2006年11月28日
旭化成ケミ、来週半ばにSM装置の稼動を再開
アジアの需給は引き続きタイトの見通し
【カテゴリー】:経営(原料/樹脂/化成品)
【関連企業・団体】:旭化成ケミカルズ

 旭化成ケミカルズはかねて水島工場内で年産39万トン能力のSM(スチレンモノマー)プラントを運休中だが、来週半ばには再稼動できる見通しとなった。

 同プラントが運休したのは10月中旬。毎年の定修のための運休で、当初同社では約1ヶ月で定修を終了して11月中旬以降は再びフル稼動に入る予定であった。しかし立ち上げ直後にメカニカルトラブルが発生、このため再稼動が大幅に遅れて現在にいたっている。

 わが国では同社のほか、出光興産、千葉スチレンモンマー、太陽石油化学の3社も9月から11月にかけてSMプラントの定修を実施しており、このため9〜11月の3ヶ月のSMの総供給力が大幅に縮小している。
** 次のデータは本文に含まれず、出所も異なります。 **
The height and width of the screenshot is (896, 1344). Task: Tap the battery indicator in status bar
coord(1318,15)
アジア地域全域のSMのスポット相場がナフサやエチレンの価格の軟化にもかかわらず高どまりしている大きな要因は、これら日本のSMメーカーの定修の集中にあると見られている。

 旭化成ケミカルズを除く3社はすでに定修を完了している。したがって、旭化成ケミカルズの39万トン設備が来週に再稼動するとわが国のSMの供給量はほぼ4ヵ月ぶりにようやく従来のレベルに戻ることになる。
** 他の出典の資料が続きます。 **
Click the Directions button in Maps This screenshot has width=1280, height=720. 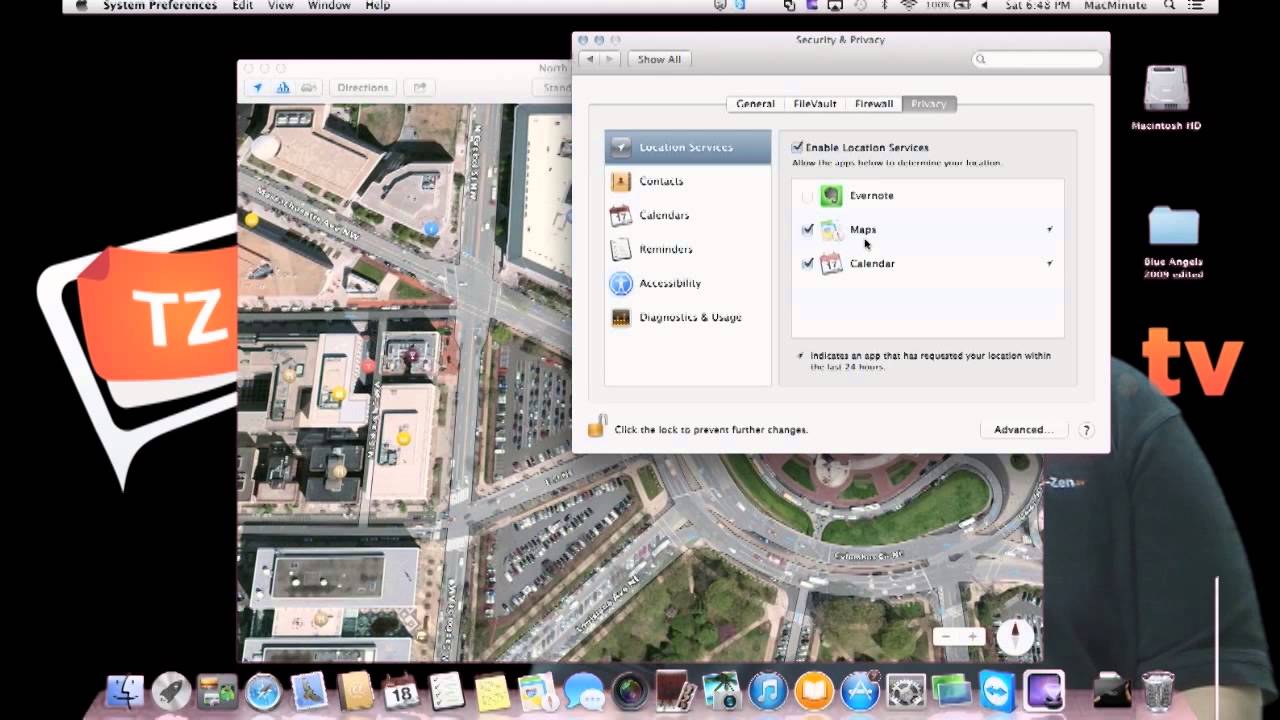click(x=362, y=87)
 しかしSMメーカーや大手商社は、これによってアジア地域の需給バランスが緩むことにはならないと判断している。これは、アジア地域のABSやEPSメーカーなどが在庫の払底で窮地に陥っていて早急に補充に乗り出す構えにあることと、来年1〜3月に韓国のSMメーカーの多くが定修入りする予定にあって日本側各社に対して早めにオファーするユーザーが相次いでいることによるもの。こうした実情を裏打ちするように同地域における先物のスポット市況はトン当たりCFR1,250ドル前後に高止まりしている。